Deze laatste overwinning trok de aandacht van Mercedes en in 1934 ging hij naar Duitsland, waar hij de teamgenoot werd van Manfred von Brauchitsch en Rudolf Carracciola. Het was duidelijk dat hij alleen races mocht winnen als er geen Duitser in staat was dat te doen, en dat zorgde voor spanning binnen het team. Toch won hij de Coppa Acerbo, de Grote Prijzen van Italië en Spanje in 1934 en Monaco, de Avusrennen en en Penya Rhin in 1935. Hij werd tweede achter Carrcciola in het Europees kampioenschap in 193

In 1936 wist hij geen races te winnen en hij vertrok aan het einde van het seizoen naar Auto Union - voor een paar races. Echter, dit liep fout af toen hij Caracciola aanviel met een bandenlichter, omdat hij van mening was dat hij door hem op oneerlijke wijze was opgehouden.

Omdat hij last had van ischias - heupjicht - verdween hij uit de racerij tot 1947. Daar verscheen hij opeens in een sportwagenrace op Pescara. Het jaar erna reed hij de Grand Prix des Nations in Genève in een Maserati en ook in 1949 reed hij verschillende races, gewoonlijk in een Osca. Zijn beste resultaat was tweede in de Giro delle Calabria.

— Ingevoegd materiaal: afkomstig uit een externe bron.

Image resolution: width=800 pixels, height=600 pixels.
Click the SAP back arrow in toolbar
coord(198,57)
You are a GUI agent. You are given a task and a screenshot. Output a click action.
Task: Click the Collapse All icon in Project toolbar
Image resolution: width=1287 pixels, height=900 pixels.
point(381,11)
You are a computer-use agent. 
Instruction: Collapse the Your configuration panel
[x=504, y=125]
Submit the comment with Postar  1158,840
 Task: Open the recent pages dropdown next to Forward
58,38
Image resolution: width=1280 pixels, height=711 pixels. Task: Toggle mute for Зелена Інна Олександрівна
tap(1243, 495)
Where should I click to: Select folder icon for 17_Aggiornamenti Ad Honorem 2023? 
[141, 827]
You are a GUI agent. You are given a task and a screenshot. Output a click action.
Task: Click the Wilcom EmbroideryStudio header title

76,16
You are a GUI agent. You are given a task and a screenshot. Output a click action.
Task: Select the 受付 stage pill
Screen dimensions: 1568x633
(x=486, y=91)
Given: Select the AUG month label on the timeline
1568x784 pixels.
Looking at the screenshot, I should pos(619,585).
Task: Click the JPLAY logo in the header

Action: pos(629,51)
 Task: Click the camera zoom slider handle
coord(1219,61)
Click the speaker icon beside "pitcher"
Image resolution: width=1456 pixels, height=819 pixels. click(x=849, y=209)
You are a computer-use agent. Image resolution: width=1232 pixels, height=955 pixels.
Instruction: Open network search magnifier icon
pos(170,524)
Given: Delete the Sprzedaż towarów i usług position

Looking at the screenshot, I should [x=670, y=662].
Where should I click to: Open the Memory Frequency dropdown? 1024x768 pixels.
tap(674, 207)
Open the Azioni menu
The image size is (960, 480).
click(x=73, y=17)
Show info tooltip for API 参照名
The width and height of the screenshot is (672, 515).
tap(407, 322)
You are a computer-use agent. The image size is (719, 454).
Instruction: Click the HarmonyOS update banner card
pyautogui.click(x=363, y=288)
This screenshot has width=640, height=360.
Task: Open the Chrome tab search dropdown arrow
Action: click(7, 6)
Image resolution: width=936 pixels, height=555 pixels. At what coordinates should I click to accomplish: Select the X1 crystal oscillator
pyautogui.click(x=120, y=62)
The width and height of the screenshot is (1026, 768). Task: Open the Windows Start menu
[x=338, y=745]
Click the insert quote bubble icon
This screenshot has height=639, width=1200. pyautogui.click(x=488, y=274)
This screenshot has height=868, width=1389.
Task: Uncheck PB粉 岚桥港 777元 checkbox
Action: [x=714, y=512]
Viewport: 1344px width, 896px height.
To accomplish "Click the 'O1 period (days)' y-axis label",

Het was dan ook een complete verrassing dat hij voor 1950 door het terugkerende fabrieksteam van Alfa Romeo genoemd werd als één van de drie vaste coureurs, naast Giuseppe Farina en Juan Manuel Fangio. De auto's waren dominant en Alfa Romeo wilde een consistente coureur. Fagioli, inmiddels 51, was dat. Tussen de Formule 1-races door bleef hij racen in zijn Osca en won onder andere de Mille Miglia. Het Formule 1-seizoen van 1950 kende zes races voor het wereldkampioenschap, waarvan hij er 5 op het podium wist te finishen: 1 keer als derde, 4 keer als tweede. De titel ging naar Farina en Fangio werd tweede in het kampioenschap, maar Fagioli had geweldig werk geleverd.

In 1951 bleef hij bij Alfa Romeo maar hij reed zijn eerste race pas tijdens de Grote Prijs van Frankrijk. Hij reed op de derde plek toen de aan de leiding liggende Fangio problemen kreeg met de magneetontsteking. Fagioli werd binnengeroepen en moest zijn wagen afstaan aan Fangio, die de race won. Ondertussen werd de auto van Fangio gerepareerd en daar werd Fagioli mee de baan op gestuurd - met 20 ronden achterstand. Omdat Fagioli en Fangio de auto hadden gedeeld, staat hij te boek als racewinnaar, maar het deed hem niets - hij was furieus en verliet het team.

In 1952 racete hij voor Lancia in de sportwagenklasse en reed naar een prachtige derde plek tijdens de Mille Miglia. Tijdens de trainingen voor een ondersteunende race voor de Grote Prijs van Monaco had hij echter een zwaar ongeluk en hij liep flinke verwondingen op. Deze waren op zich niet levensbedreigend, maar drie weken na het ongeluk raakte Fagioli in coma en overleed niet lang daarna.